A questo si affianca il profilo fiscale e penale disciplinato dal Dlgs 504/1995, relativo alla detenzione e alla miscelazione di prodotti energetici soggetti ad accisa. Il contesto regolatorio evidenzia come la sicurezza antincendio non sia limitata ai luoghi di vendita o produzione, ma si estenda a ogni spazio aziendale accessibile ai lavoratori.
Rischio incendio e qualificazione del deposito come luogo di lavoro
Il rischio incendio costituisce il fulcro della pronuncia, che chiarisce come anche un deposito interno o un punto di rifornimento “privato” possa essere qualificato come luogo di lavoro. La Corte ha richiamato l’art. 62 del Dlgs 81/2008, secondo cui sono luoghi di lavoro non solo gli spazi con postazioni stabili, ma tutti gli ambienti di pertinenza aziendale ai quali il lavoratore accede nell’ambito della propria attività.
La destinazione del carburante al solo uso interno non esclude l’obbligo di prevenzione, poiché il rifornimento dei mezzi implica l’accesso di autisti o dipendenti. In tale contesto, l’assenza di estintori, segnalazioni o altri presidi antincendio è ritenuta penalmente rilevante, in quanto espone i lavoratori a un pericolo concreto e prevedibile.

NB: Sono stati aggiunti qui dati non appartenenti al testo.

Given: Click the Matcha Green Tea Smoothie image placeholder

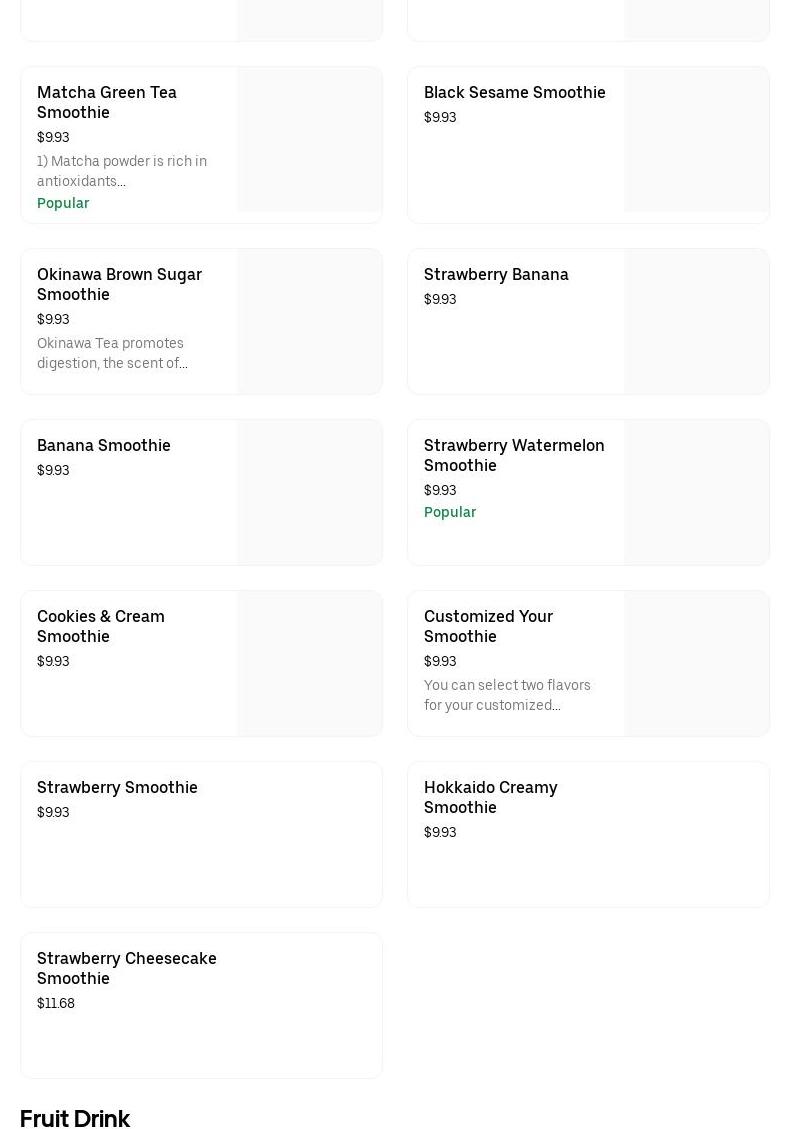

Impatti operativi per imprese con depositi e flotte aziendali
Le conseguenze pratiche della sentenza sono di forte impatto per le imprese dotate di depositi interni di carburante o sistemi di rifornimento per la flotta aziendale. Le aziende devono considerare tali spazi come aree soggette a piena applicazione della normativa sulla sicurezza sul lavoro, con obbligo di valutazione del rischio incendio, adozione di presidi idonei e adeguata segnaletica. Il mancato adeguamento espone a responsabilità penali, anche in assenza di attività di vendita del carburante.
Per i lavoratori, la decisione rafforza la tutela contro rischi spesso sottovalutati, rendendo chiaro che la sicurezza deve essere garantita in ogni fase operativa. La pronuncia rappresenta quindi un richiamo alla necessità di integrare gli adempimenti fiscali e quelli prevenzionistici in una gestione unitaria del rischio.